◆ Document segment ◆
Testimonia is a term of art in ancient studies that refers to collections of classical biographical and literary references to classical authors. The testimonia regarding Sappho do not contain references contemporary to Sappho. The representations of Sappho’s life that occur in the testimonia always need to be assessed for accuracy, because many of them are certainly not correct. The testimonia are also a source of knowledge regarding how Sappho’s poetry was received in antiquity. Some details mentioned in the testimonia are derived from Sappho’s own poetry, which is of great interest, especially considering the testimonia originate from a time when more of Sappho’s poetry was extant than is the case for modern readers.
Little is known about Sappho’s life for certain. She was from the island of Lesbos and was probably born around 630 BC. Tradition names her mother as Cleïs, though ancient scholars may simply have guessed this name, assuming that Sappho’s daughter Cleïs was named after her. Sappho’s father’s name is less certain. Ten names are known for Sappho’s father from the ancient testimonia; this proliferation of possible names suggests that he was not explicitly named in any of Sappho’s poetry. The earliest and most commonly attested name for Sappho’s father is Scamandronymus. In Ovid’s Heroides, Sappho’s father died when she was seven. Sappho’s father is not mentioned in any of her surviving works, but Campbell suggests that this detail may have been based on a now-lost poem. Sappho’s own name is found in numerous variant spellings, even in her own Aeolian dialect; the form that appears in her own extant poetry is Psappho.
No reliable portrait of Sappho’s physical appearance has survived; all extant representations, ancient and modern, are artists’ conceptions. In the Tithonus poem she describes her hair as now white but formerly black. A literary papyrus of the second century AD describes her as very small. Alcaeus possibly describes Sappho as “violet-haired”, which was a common Greek poetic way of describing dark hair. Some scholars dismiss this tradition as unreliable.

◆ Short problem a ◆
Extract every line of the rows that contains the string "pixels".
The passage on Sappho and the rows after it are separate, unrelated material.

◆ Record excerpts ◆
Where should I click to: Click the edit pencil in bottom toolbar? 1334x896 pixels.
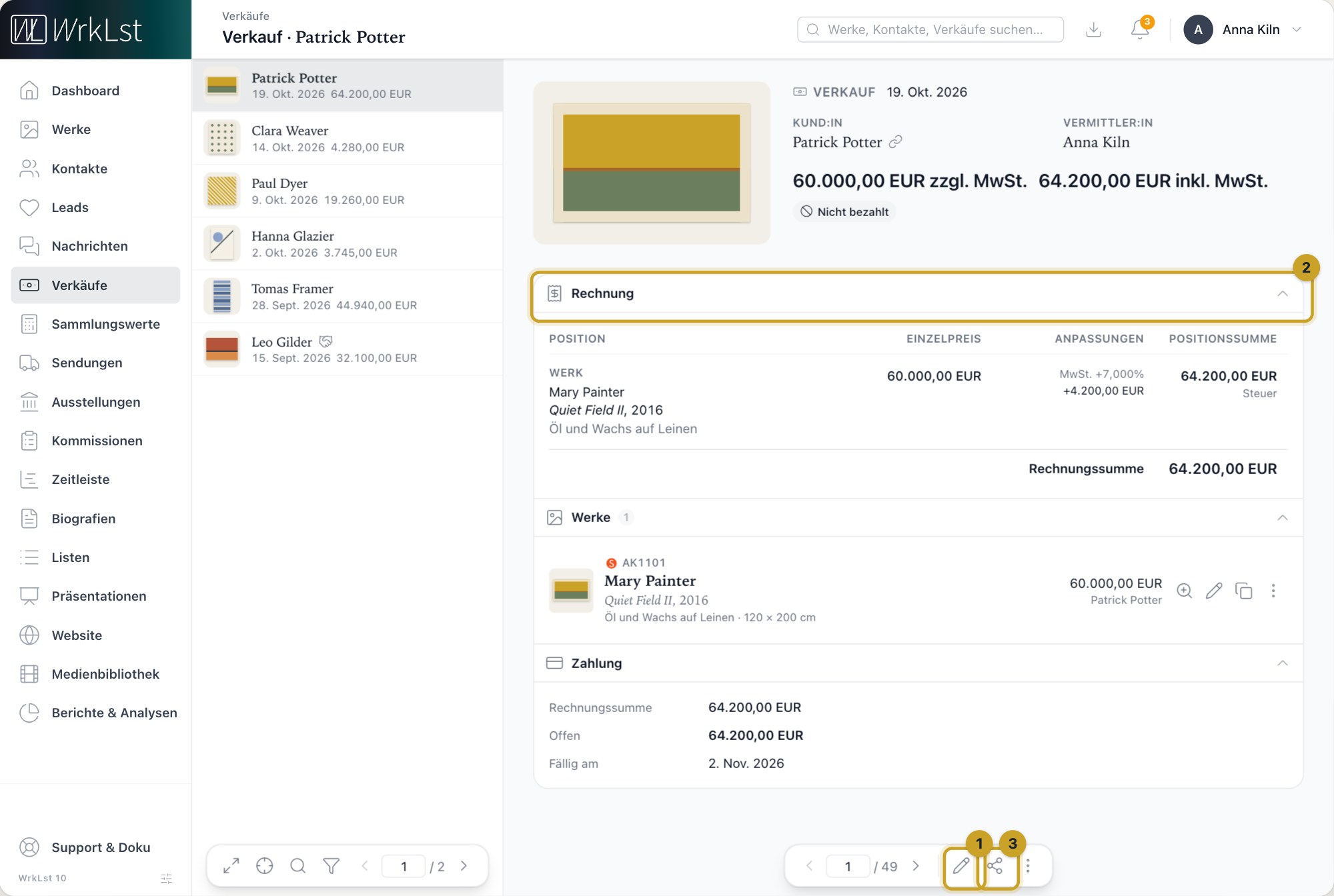tap(960, 866)
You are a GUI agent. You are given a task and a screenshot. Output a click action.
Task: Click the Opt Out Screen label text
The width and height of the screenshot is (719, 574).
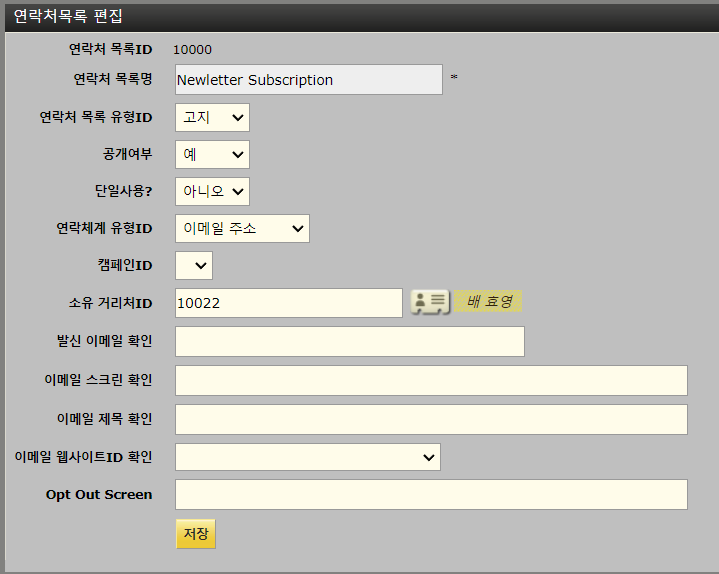click(99, 494)
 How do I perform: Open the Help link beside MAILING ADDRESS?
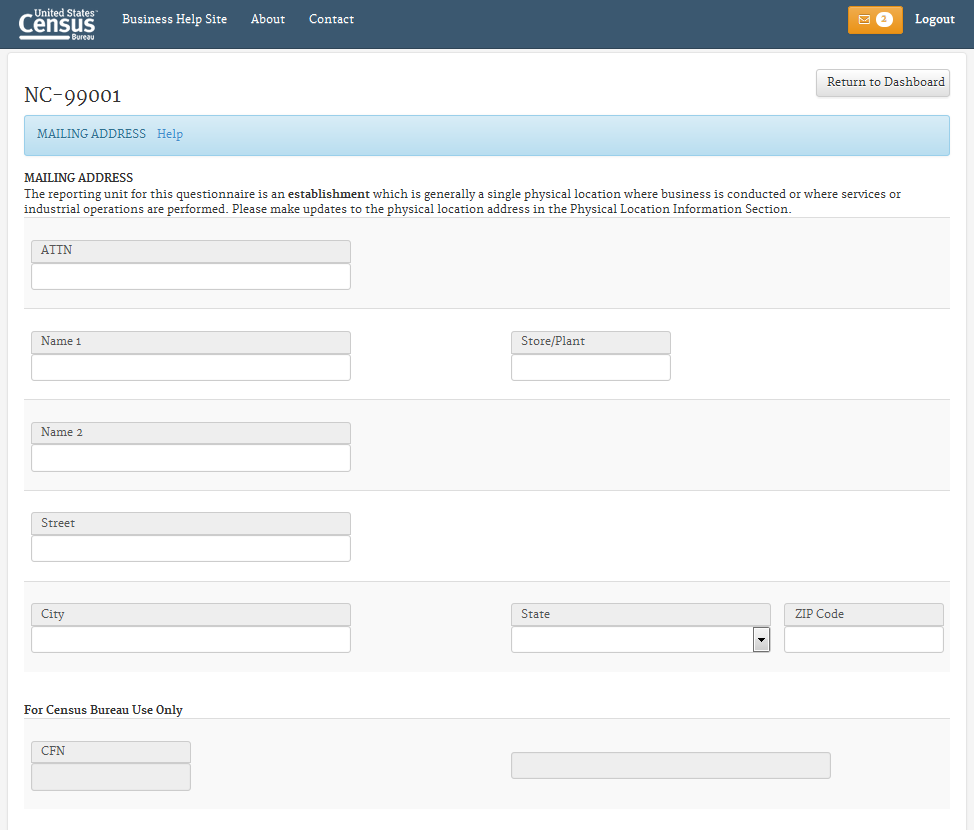pos(170,134)
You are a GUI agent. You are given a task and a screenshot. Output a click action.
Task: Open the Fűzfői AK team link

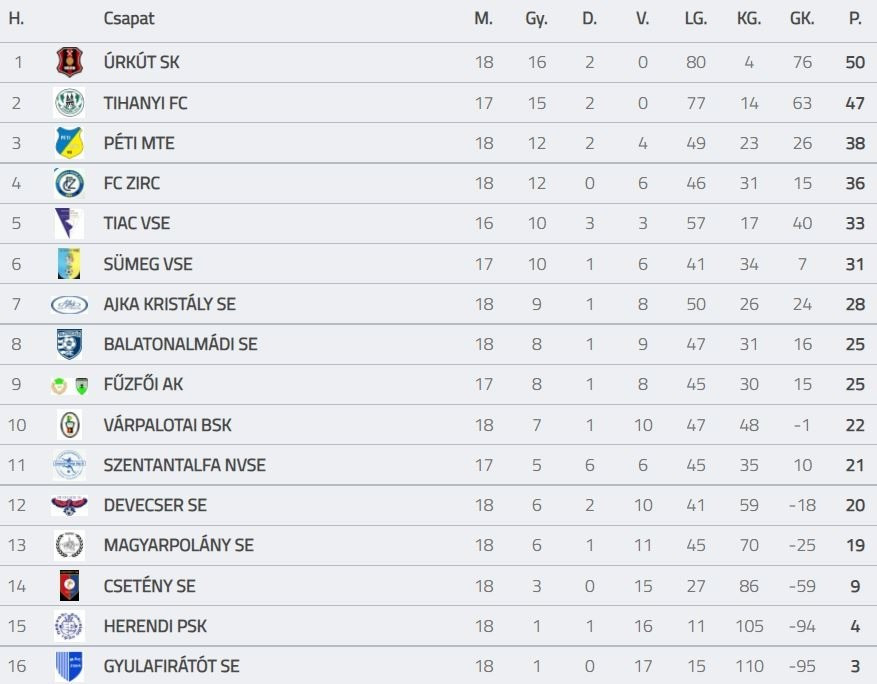pos(143,385)
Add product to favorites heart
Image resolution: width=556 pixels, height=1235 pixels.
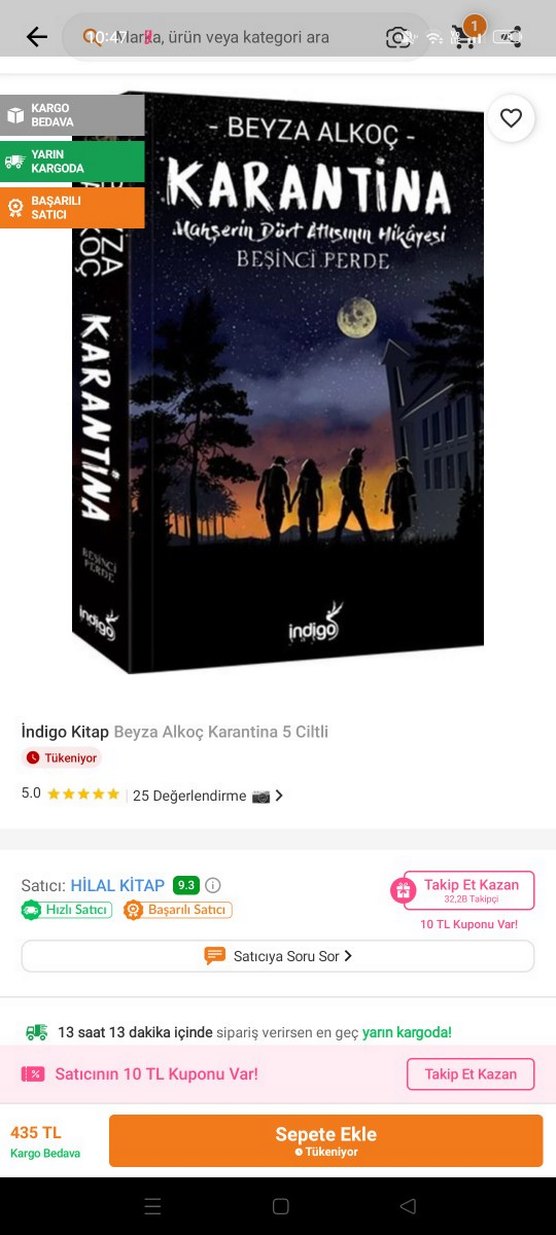point(511,118)
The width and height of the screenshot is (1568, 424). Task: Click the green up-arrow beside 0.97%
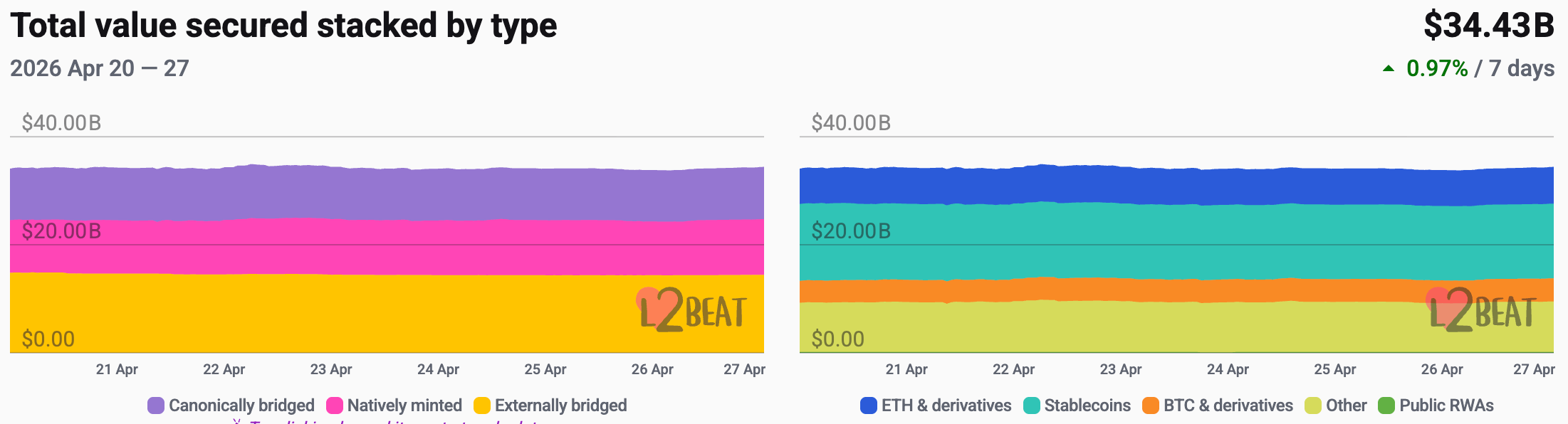pos(1389,69)
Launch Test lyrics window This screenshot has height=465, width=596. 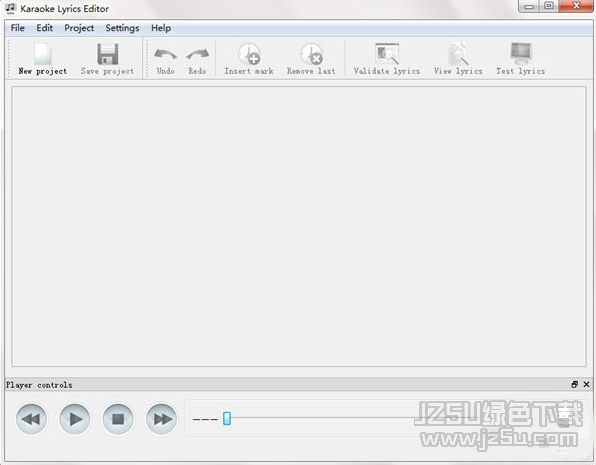(520, 59)
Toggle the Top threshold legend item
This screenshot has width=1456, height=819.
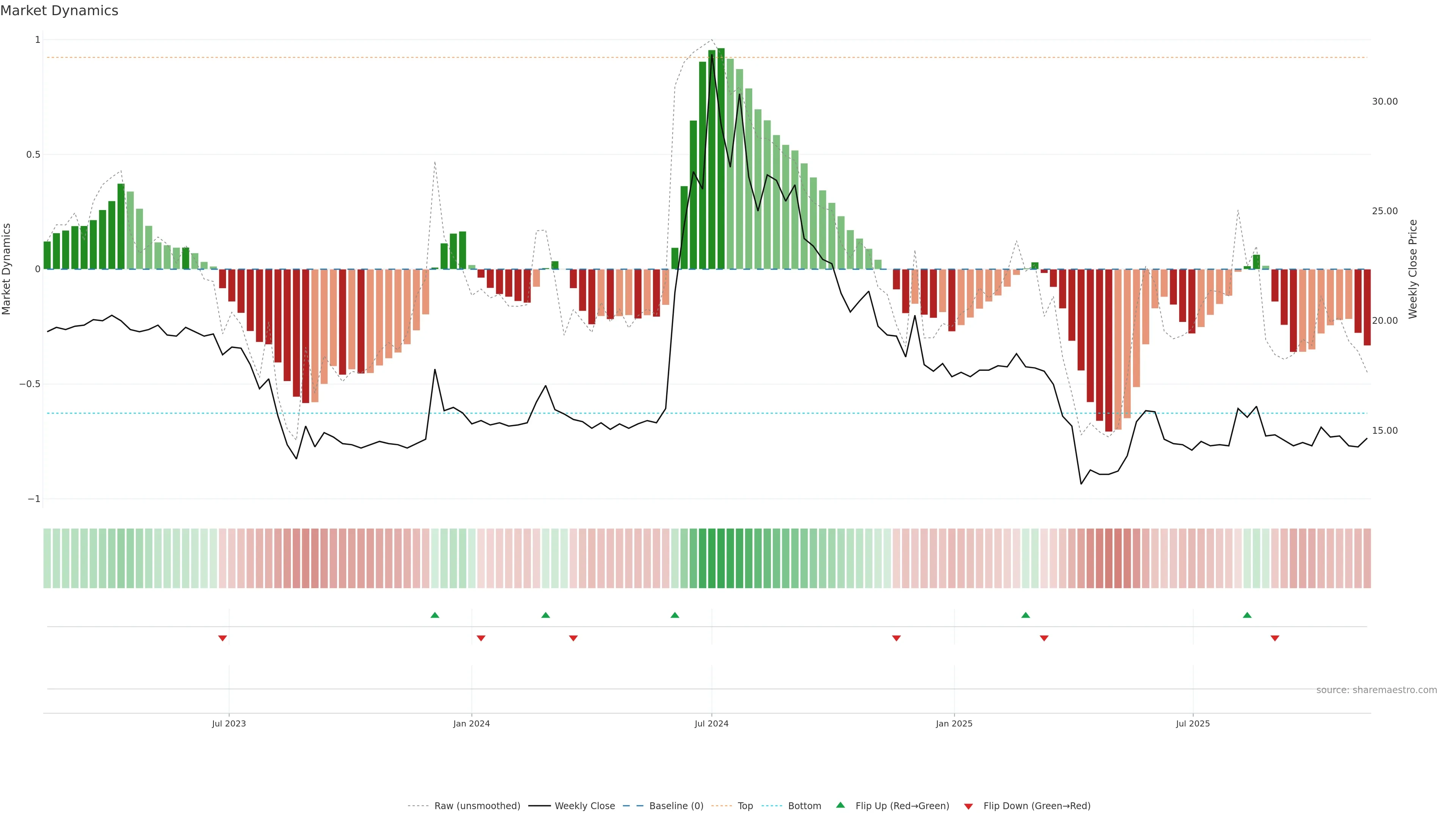point(745,806)
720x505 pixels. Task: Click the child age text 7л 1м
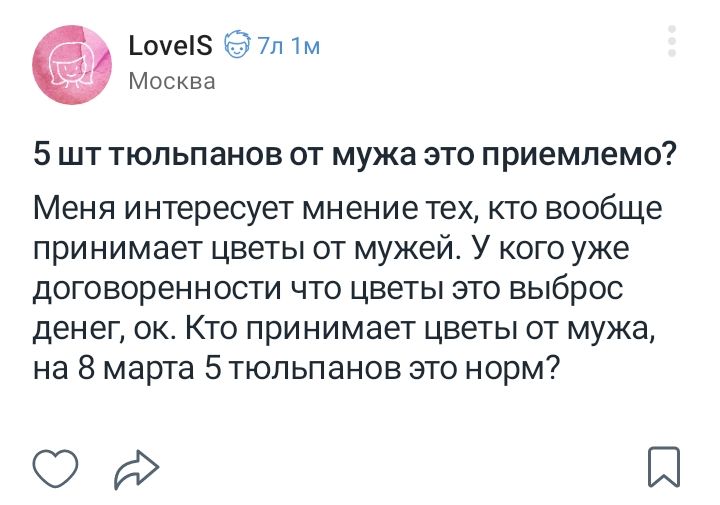[x=288, y=45]
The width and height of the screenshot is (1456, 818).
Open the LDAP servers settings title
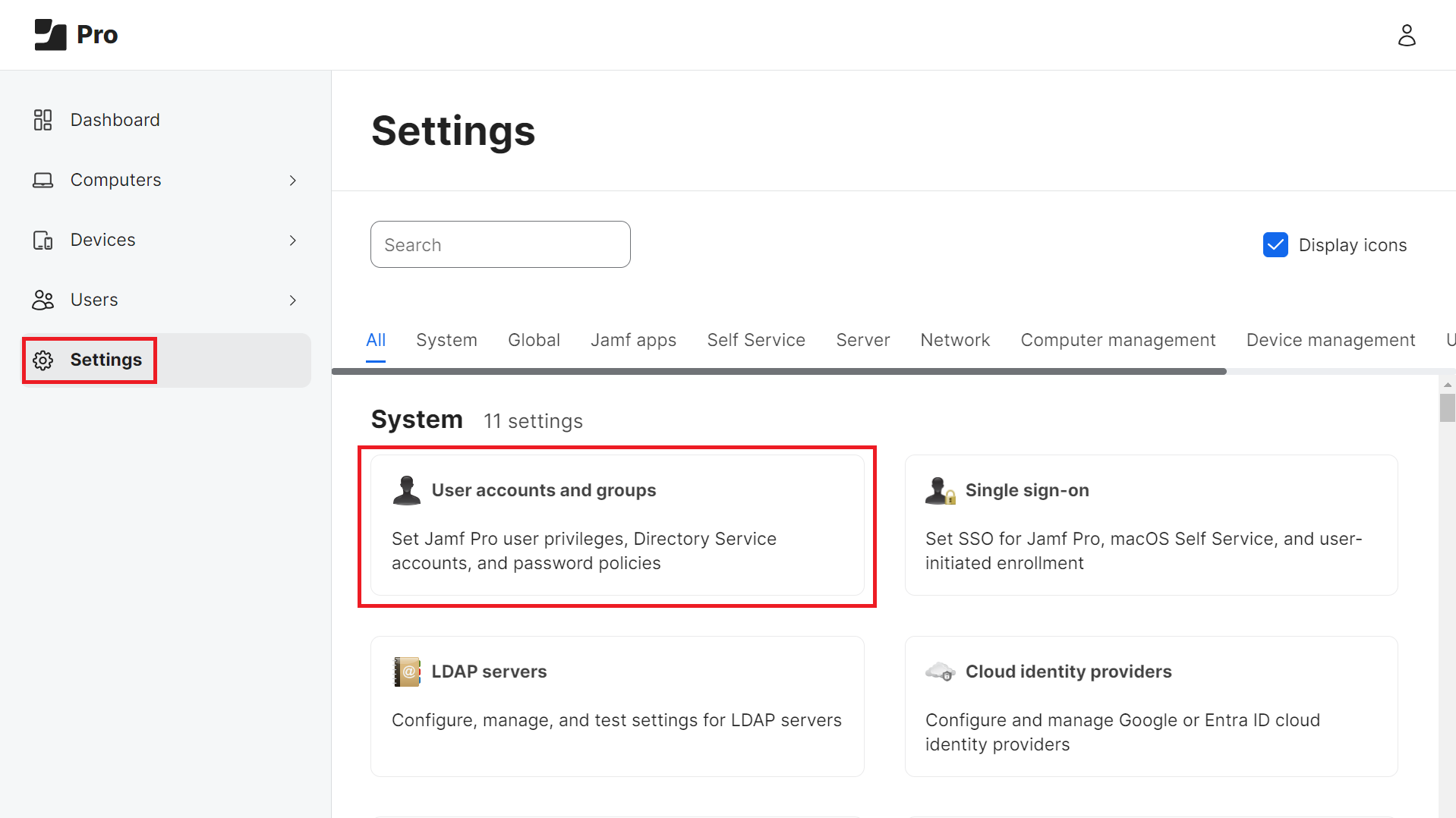(489, 672)
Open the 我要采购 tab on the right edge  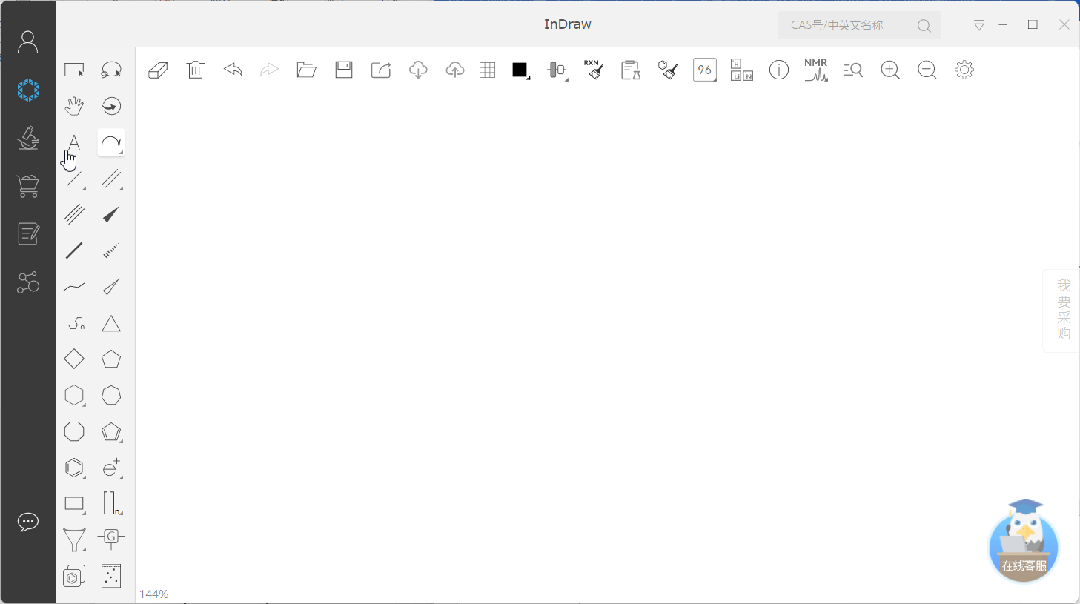[x=1063, y=310]
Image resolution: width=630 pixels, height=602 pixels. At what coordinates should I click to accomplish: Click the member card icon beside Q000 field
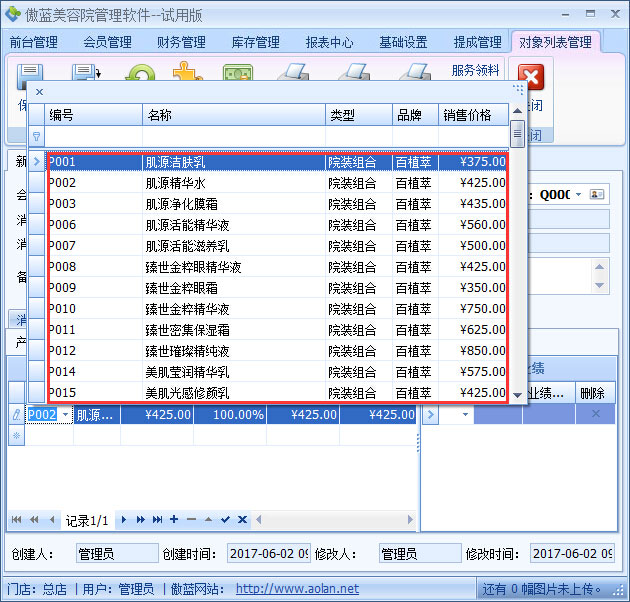(598, 194)
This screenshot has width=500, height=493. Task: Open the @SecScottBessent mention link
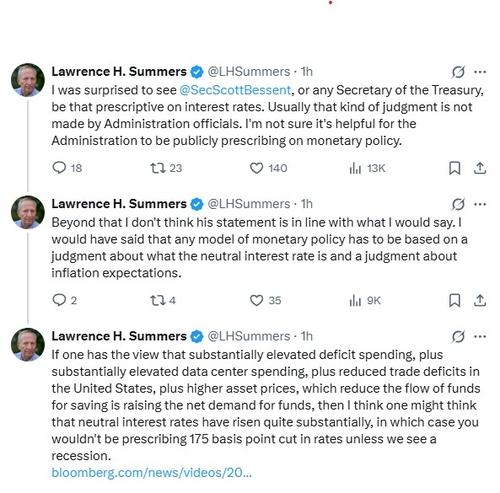pos(235,90)
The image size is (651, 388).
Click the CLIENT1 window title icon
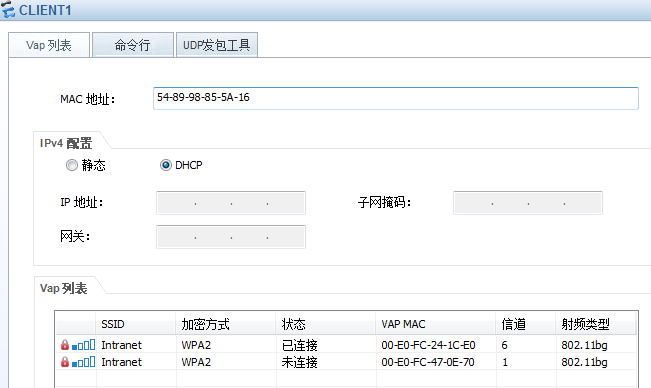[8, 10]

◆ Short problem b ◆
Answer these questions from the passage on Sappho, one per line:
(i) What island was Sappho from?
(ii) What is the earliest and most commonly attested name for Sappho's father?
(iii) In what century AD was the literary papyrus written that describes her as very small?

◆ Complete answer a ◆
Where should I click to: Click the edit pencil in bottom toolbar? 1334x896 pixels.
Image resolution: width=556 pixels, height=1235 pixels.
720x505 pixels. Task: Click the child age text 7л 1м
Image resolution: width=630 pixels, height=602 pixels. At what coordinates should I click to accomplish: Click the member card icon beside Q000 field

◆ Complete answer b ◆
(i) Lesbos
(ii) Scamandronymus
(iii) The second century AD